In 2014, Mercedes-Benz decided to terminate a separate car repair selective distribution agreement it had concluded with Garage de Bretagne in 2002, effective as of 2016. In 2017, Garage de Bretagne applied to rejoin this network. Mercedes-Benz refused, pointing to the lack of trust between the parties, resulting from the 2003 legal dispute relating to the first distribution agreement between the parties.
Garage de Bretagne challenged Mercedes-Benz’ refusal before the Paris Commercial Court, arguing that it met the selection criteria of the carmaker. The Commercial Court and, subsequently, the Paris Court of Appeals rejected those claims.[3] Both courts found that the lack of mutual trust resulting from the 2003 legal dispute between Garage de Bretagne and Mercedes-Benz was sufficient to justify the carmaker’s termination of the contract and refusal to examine the car dealer’s renewed membership application.
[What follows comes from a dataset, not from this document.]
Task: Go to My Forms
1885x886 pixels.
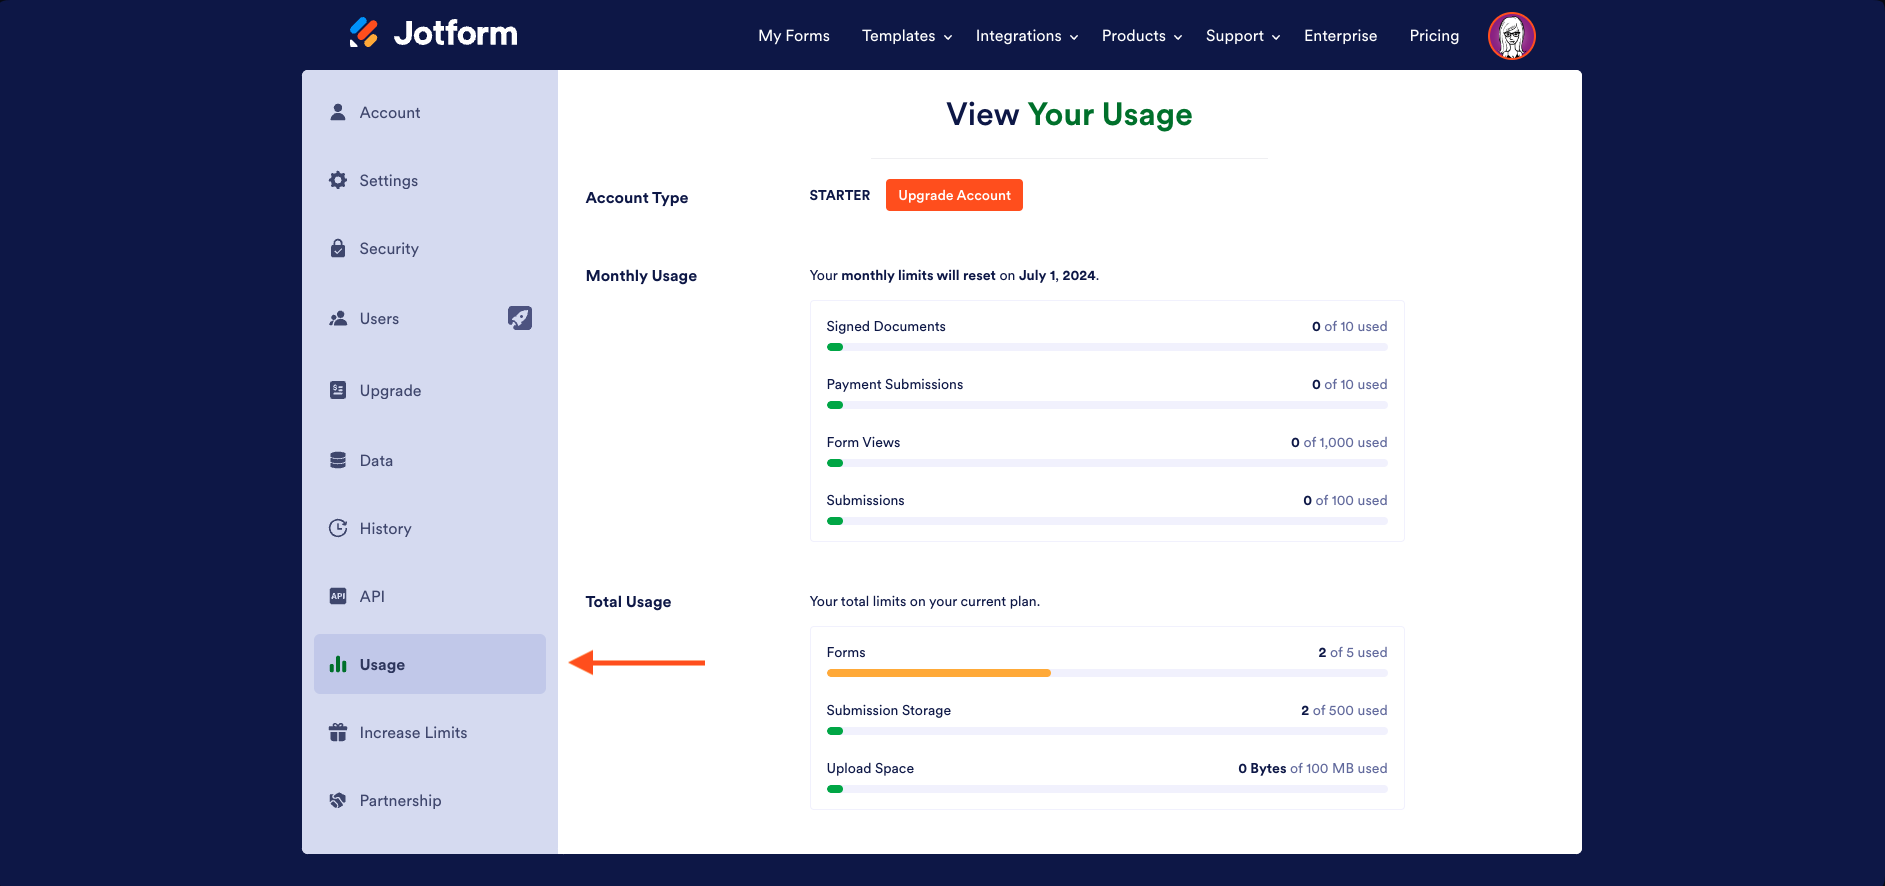Action: (794, 36)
The Cour de cassation ruling
Garage de Bretagne appealed. It argued that (i) Mercedes-Benz abused its right not to contract under French tort law by refusing to consider Garage de Bretagne’s renewed membership application and (ii) under competition law, the head of a selective distribution network cannot refuse candidates who meet the network’s selection criteria. The Cour de cassation dismissed both claims.
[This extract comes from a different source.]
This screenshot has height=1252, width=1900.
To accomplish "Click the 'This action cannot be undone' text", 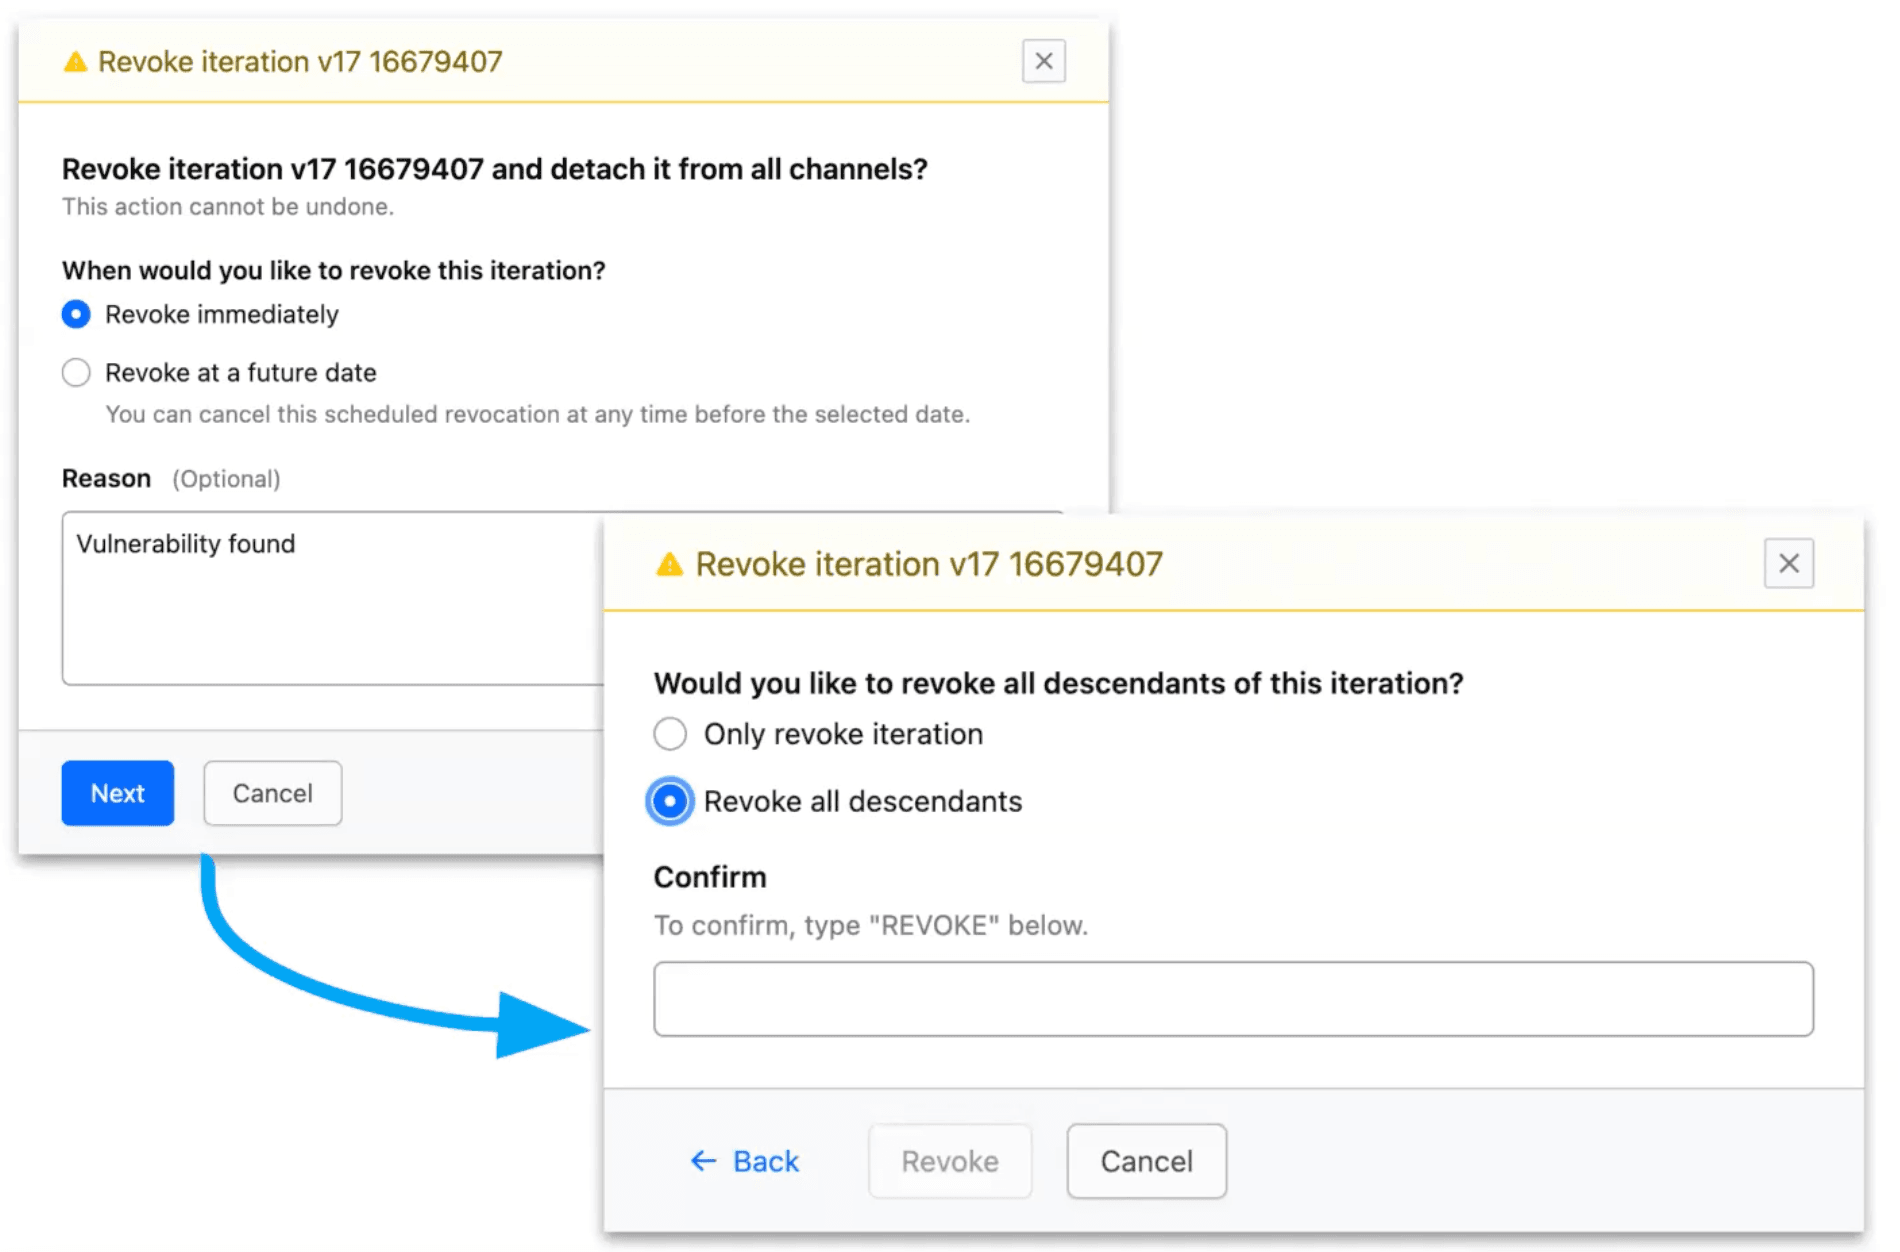I will (x=228, y=207).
First, the Cour de cassation confirmed that Mercedes-Benz had not abused the right not to contract with the car dealer. Mercedes-Benz had acted in good faith, without intention to harm the car dealer and, importantly, Mercedes-Benz could validly refuse to consider the car dealer’s application in light of the previous dispute between the parties and the lack of trust that ensued.
Second, the Cour de cassation found that EU and French competition law do not prohibit a supplier from refusing to appoint a dealer that meets the selective distribution network’s criteria. It is only when (i) the supplier enforces the criteria in a discriminatory manner with the object or effect to distort competition or (ii) the supplier’s refusal to enter into an agreement has such object or effect that the conduct is deemed anticompetitive under Article 101 TFEU.
Takeaway
The Cour de cassation’s judgment clarifies that suppliers can terminate a distribution contract with a distributor and subsequently refuse to consider the distributor’s application to rejoin the network if such termination and refusal are nondiscriminatory in nature, but based on an objective reason. The lack of mutual trust induced by a previous legal dispute qualifies as such an objective reason.
Editor: Anita Magraner Oliver
[1] Cour de cassation, Commercial division, February 16, 2022, No.20-11.754.
[2] See in particular ECJ Case 26/76 Metro I, October 25, 1977; ECJ Case C-439/09 Pierre Fabre Dermo-Cosmetics, October 13, 2011; and ECJ Case C-230/16 Coty Germany, December 6, 2017.
[3] French Commercial Court, ruling of February 21, 2018 and Paris Court of Appeals, ruling of November 27, 2019, No.18/06901.